Em segundo lugar, a publicidade, com todo o seu poder de influência moral na sociedade, tem veiculado algumas mensagens ideológicas que representam o homem ocidental como alguém que precisa de ser admoestado e vergado por lições de tolerância e expurgado dos pecados. Essas mensagens – disfarçadas de intenções fraternas – insistem em alimentar antagonismos em que o estrangeiro é sempre apresentado como parte imaculada e virtuosa da relação social, enquanto o nativo europeu tem uma personalidade intolerante, negligente ou irascível. É especialmente injurioso veicular tais mensagens, quando são os europeus que se vêem forçados a vivenciar as festividades desta época numa atmosfera altamente securitária, no decurso de sérias ameaças e de ataques perpetrados por islamistas, como os que têm lugar na Alemanha.
Ainda no domínio da publicidade, vislumbra-se muitas vezes o perigo da romantização da solidão e do hiperindividualismo. A festa da família tem vindo a transformar-se na festa do conforto individual, das sensações subjectivas, dos encontros remediados entre anónimos, como se na vida real fosse assim tão fácil encontrar almas caridosas disponíveis para improvisar acolhimento e companhia fora do círculo mais próximo de amigos e familiares. As casas sem crianças, as gerações distantes entre si, os divórcios e a rotina unipessoal têm um preço e infligem tristeza nestes momentos. Passar a ideia de que a desagregação familiar é algo natural e indolor é mais um dos sinais de enfraquecimento civilizacional dos europeus que desistiram de defender aquilo que garante a robustez, coesão e continuidade das suas comunidades. A longo prazo, este é um ambiente propício a formar adultos hedonistas que se mantêm eternas crianças e que nunca se habituam à necessidade de partilhar, de sacrificar e de sair de si mesmos.

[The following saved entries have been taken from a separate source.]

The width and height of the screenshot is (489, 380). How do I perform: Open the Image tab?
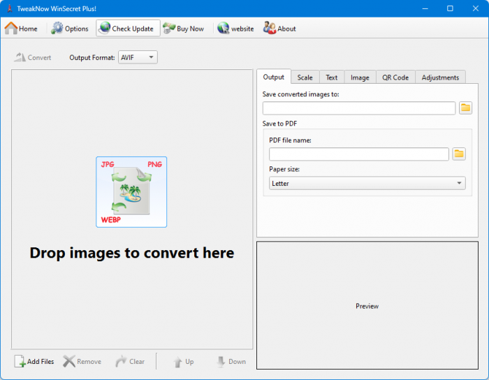360,78
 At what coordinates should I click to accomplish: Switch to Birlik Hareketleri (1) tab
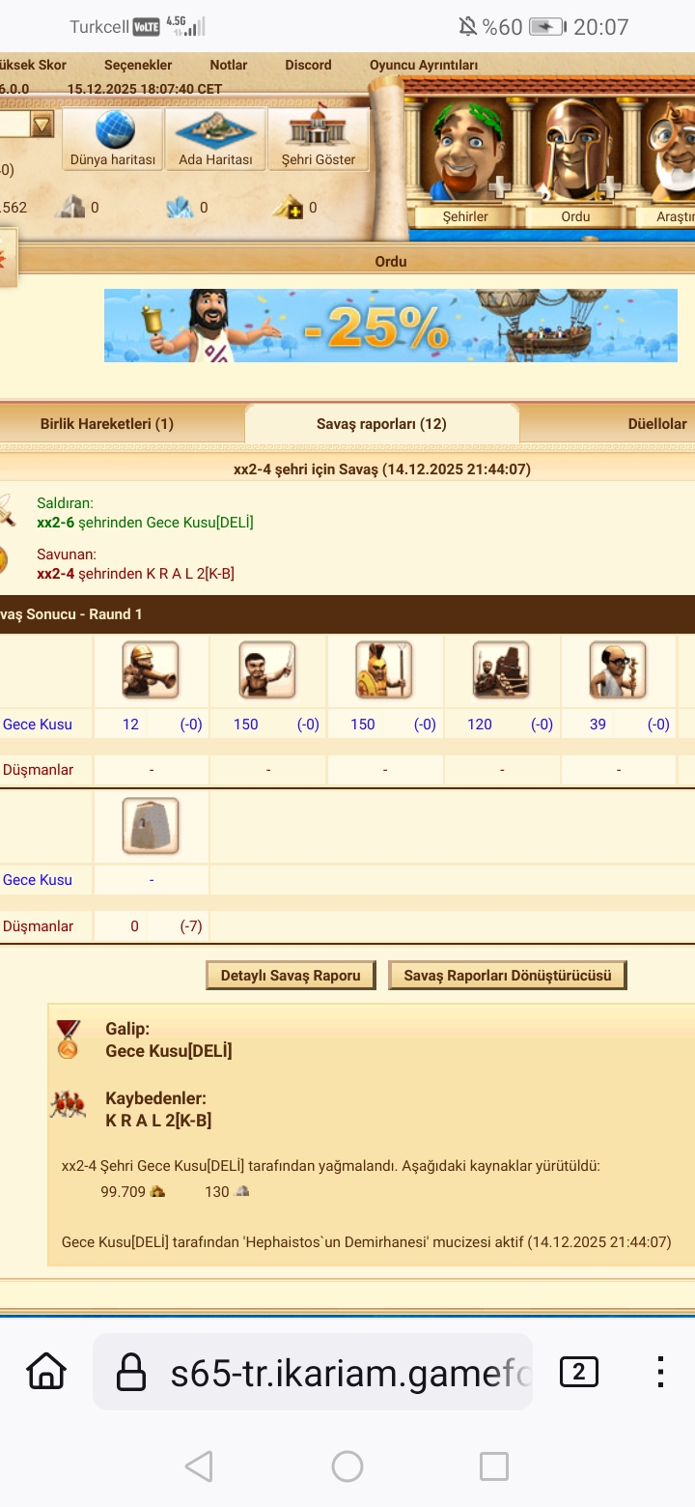[x=107, y=424]
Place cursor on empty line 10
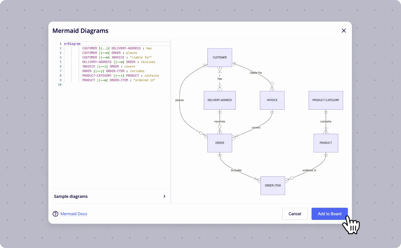The height and width of the screenshot is (248, 401). coord(115,85)
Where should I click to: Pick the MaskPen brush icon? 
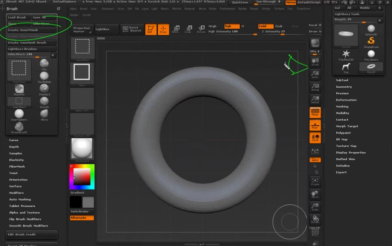(x=19, y=89)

Em terceiro lugar, no campo estético, existe a perigosa tendência do minimalismo e da abolição dos símbolos tradicionais que esvazia a festividade de significado e de valor. Essa tendência vai fazendo o seu caminho na publicidade, no cinema, na decoração dos espaços públicos, na comunicação institucional e empresarial, popularizando as figuras geométricas abstractas que não remetem para nenhuma crença nem costume próprio da tradição ocidental. Pelo contrário, abraçam a neutralidade vazia para transformar o Natal numa rotineira pausa no calendário laboral ou lectivo, desligado de qualquer significado místico e familiar.
Apesar de todos estes ventos desfavoráveis à chama da autêntica tradição do Natal, é verdade que o próprio significado do Natal radica na vontade e esforço de renascimento face às intempéries sazonais. É da noite mais negra que nascem os votos de grandes colheitas, fecundidade, calor e prosperidade. É possível que esta seja uma fase civilizacional fundamental a essa reflexão e às manifestações de vontade por um futuro mais afirmativo do ponto de vista moral e cultural. Poderá ser uma impressão subjectiva, mas não deixo de assinalar que as iluminações de Natal que ornamentam as nossas cidades parecem ter recebido um novo ímpeto este ano, em quantidade e em cores. Estarei a projectar algum desejo de renascimento ou existirá de facto a eclodir uma vontade de sarar a nossa sociedade através da beleza que aquece a alma? Só o tempo revelará se é um mero acaso ou se é expressão de algo mais profundo.
A autora escreve de acordo com a antiga ortografia.